Quand on observe avec recul ce que les élèves vivent à l’école classique, on s’aperçoit d’une chose très étrange : ils passent leur temps à accumuler des savoirs académiques sans jamais découvrir le monde.

Après avoir accumulé des informations pendant 15 ans dans des salles de classes, ils passent un examen qui teste s’ils ont retenu assez de choses, à l’issue duquel on leur annonce : “Voilà, ça y est, tu es autonome et responsable. Tu vas pouvoir choisir ta voie et t’envoler vers le monde du travail. Tu es prêt !”

Sauf que non.

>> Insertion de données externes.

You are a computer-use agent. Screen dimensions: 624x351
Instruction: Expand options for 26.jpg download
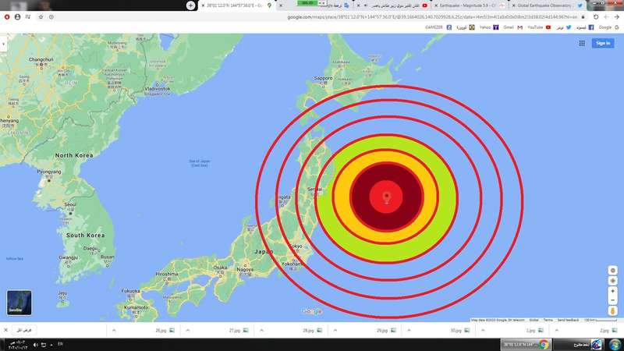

Ils ne sont pas prêts DU TOUT ! Voici pourquoi :

  1. Ils ont oublié l’immense majorité de ce qu’ils ont appris, aussitôt les contrôles passés.
  2. Une bonne partie du contenu vu en classe est inutile pour réussir dans la vie (quel que soit le sens que l’on donne au terme “réussir”).
  3. Ils ne connaissent rien au monde du travail : combien de métiers ont-ils découverts durant toutes ces années passées à l’école ?
  4. Ils ne se connaissent pas eux-mêmes : combien d’activités, de sports ou de hobbies ont-ils pu expérimenter ? Ont-ils eu l’opportunité de découvrir leurs intérêts, leurs qualités, leurs rêves ?
  5. Ils ne savent pas comment gérer leurs émotions ni leurs relations aux autres : quelle diversité d’interactions sociales ont-ils vécue ? Ont-ils eu l’occasion de créer ensemble, de jouer, de coopérer, de s’entraider ? Leur a-t-on inculqué les enseignements des études sur le bonheur ? Comment peuvent-ils “réussir” si on ne leur explique même pas les bases d’une vie épanouie ?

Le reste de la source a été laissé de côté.